Squeezed coherent states as thermal-like ones (on the problem of incorporating thermodynamics into quantum theory)

TL;DR

This paper explores how to incorporate thermodynamics into quantum theory using stochastic environmental influences, revealing that squeezed coherent states cannot consistently describe quantum-thermal effects at equilibrium.

Contribution

It introduces a novel approach to include stochastic thermodynamics in quantum theory via Bogoliubov vacua, analyzing the applicability of quantum states to thermal effects.

Findings

Squeezed coherent states are unsuitable for describing quantum-thermal equilibrium effects.

The approach models the environment's influence using arbitrary Bogoliubov vacua.

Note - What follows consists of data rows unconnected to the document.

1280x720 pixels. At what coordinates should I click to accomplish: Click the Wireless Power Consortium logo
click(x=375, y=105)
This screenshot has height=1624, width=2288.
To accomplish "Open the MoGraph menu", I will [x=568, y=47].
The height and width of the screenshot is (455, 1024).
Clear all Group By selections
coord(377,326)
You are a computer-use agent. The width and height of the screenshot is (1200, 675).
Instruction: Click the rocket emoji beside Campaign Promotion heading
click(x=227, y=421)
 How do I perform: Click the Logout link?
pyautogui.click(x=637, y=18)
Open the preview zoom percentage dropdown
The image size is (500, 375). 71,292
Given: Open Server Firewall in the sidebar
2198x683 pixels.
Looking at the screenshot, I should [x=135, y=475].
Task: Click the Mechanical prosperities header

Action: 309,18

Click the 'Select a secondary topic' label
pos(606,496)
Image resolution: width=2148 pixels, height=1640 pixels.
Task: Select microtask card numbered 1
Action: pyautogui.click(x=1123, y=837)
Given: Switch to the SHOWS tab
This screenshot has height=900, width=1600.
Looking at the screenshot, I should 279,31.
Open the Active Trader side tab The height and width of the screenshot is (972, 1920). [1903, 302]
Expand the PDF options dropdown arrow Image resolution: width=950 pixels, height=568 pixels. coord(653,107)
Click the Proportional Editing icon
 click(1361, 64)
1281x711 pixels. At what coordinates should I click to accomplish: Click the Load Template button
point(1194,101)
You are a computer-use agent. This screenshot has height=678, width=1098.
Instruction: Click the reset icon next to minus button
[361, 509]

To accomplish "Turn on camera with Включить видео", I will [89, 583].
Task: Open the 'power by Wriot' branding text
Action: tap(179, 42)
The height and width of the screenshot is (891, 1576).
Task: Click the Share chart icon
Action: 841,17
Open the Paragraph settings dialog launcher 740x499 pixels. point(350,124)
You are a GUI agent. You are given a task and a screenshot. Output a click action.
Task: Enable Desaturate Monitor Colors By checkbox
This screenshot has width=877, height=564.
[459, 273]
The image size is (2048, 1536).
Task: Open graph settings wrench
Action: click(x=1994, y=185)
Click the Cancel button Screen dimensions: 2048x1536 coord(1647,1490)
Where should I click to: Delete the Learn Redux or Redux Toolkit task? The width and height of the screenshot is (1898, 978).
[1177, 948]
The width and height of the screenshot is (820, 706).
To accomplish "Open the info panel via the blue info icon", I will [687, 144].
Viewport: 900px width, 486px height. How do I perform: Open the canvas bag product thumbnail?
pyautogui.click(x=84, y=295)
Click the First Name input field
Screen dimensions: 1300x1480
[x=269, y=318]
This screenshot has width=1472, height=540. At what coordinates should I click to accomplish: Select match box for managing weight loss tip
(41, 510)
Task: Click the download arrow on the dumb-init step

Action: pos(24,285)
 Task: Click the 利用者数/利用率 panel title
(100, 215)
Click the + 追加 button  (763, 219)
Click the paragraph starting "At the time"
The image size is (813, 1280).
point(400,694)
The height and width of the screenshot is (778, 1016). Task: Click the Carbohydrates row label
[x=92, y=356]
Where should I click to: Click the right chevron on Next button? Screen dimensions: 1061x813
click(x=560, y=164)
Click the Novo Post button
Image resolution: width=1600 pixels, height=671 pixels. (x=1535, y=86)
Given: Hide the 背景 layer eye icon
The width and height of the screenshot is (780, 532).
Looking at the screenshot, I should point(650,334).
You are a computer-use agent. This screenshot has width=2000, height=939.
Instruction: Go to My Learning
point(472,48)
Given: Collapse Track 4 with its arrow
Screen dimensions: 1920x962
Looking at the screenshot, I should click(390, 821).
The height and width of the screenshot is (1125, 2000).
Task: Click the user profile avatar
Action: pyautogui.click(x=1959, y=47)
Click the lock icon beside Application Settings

Quantum and thermal fluctuations can be analyzed simultaneously within this framework.

Abstract

In our paper [1], we proposed an original approach to the incorporation of stochastic thermodynamics into quantum theory. It is based on the concept of consistent inclusion of the holistic stochastic environmental influence modeled by arbitrary Bogoliubov vacua. In our study, we implement a possibility of describing the states of the system "an object + arbitrary vacuum" based on the wave function. The fact that the quantum language is required becomes especially appreciable in the cases where thermal and quantum fluctuations occur simultaneously. This allows analyzing different types of quantum states and estimating the degree of their applicability to the description of thermal effects. The main result of our study reduces to the fact that squeezed coherent state (SCS) cannot be used to consistently explain quantum-thermal effects under conditions of object equilibrium with the stochastic environment at any temperatures.